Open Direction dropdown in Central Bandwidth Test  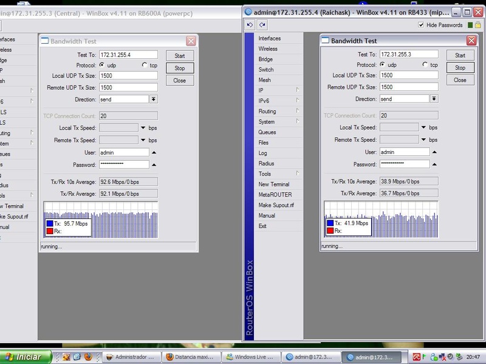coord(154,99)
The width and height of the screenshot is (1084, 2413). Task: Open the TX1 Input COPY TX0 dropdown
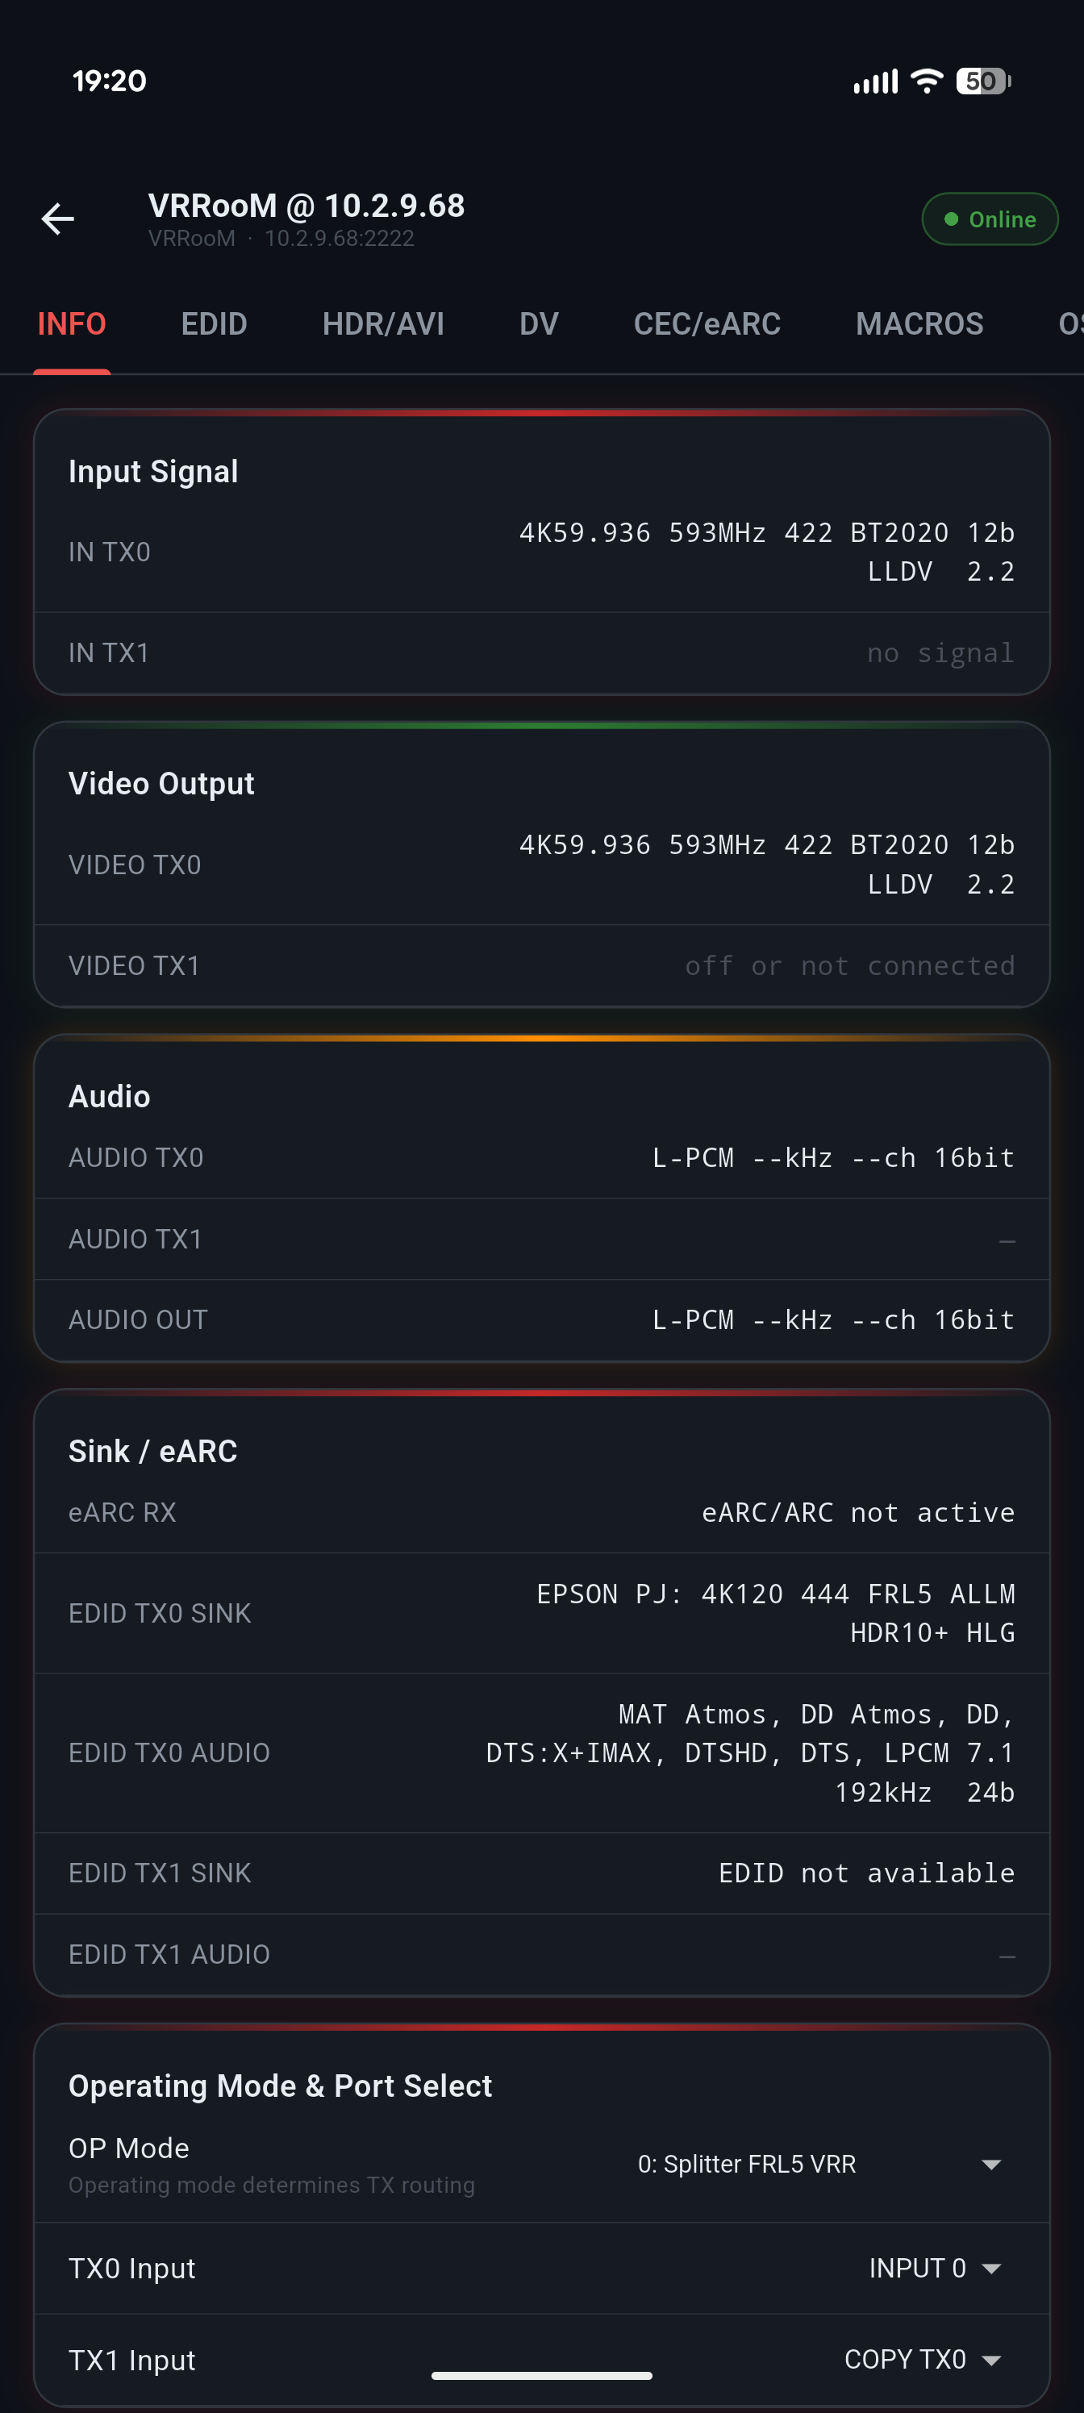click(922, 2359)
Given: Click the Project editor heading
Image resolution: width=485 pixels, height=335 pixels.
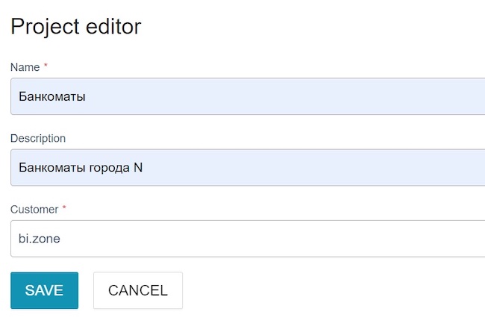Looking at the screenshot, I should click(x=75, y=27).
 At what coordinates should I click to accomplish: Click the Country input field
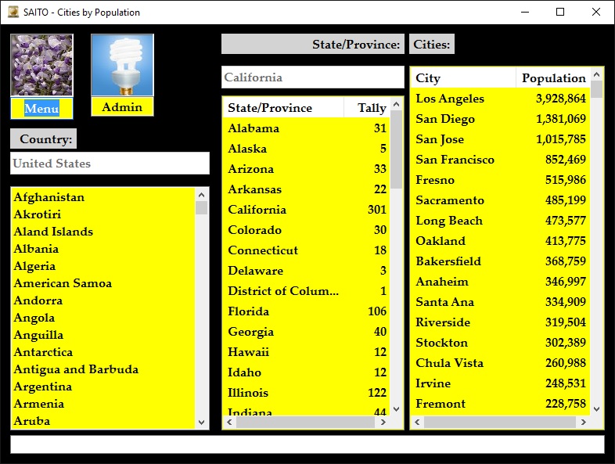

+-------+

### TASK
Only the lines from the one with "Given: Click the Project editor heading" through the final line of the data should be written out, exactly and including both ends. Skip the pictures.

### ANSWER TO THIS PROBLEM
Given: Click the Project editor heading
Image resolution: width=485 pixels, height=335 pixels.
Looking at the screenshot, I should click(x=75, y=27).
 At what coordinates should I click to accomplish: Click the Country input field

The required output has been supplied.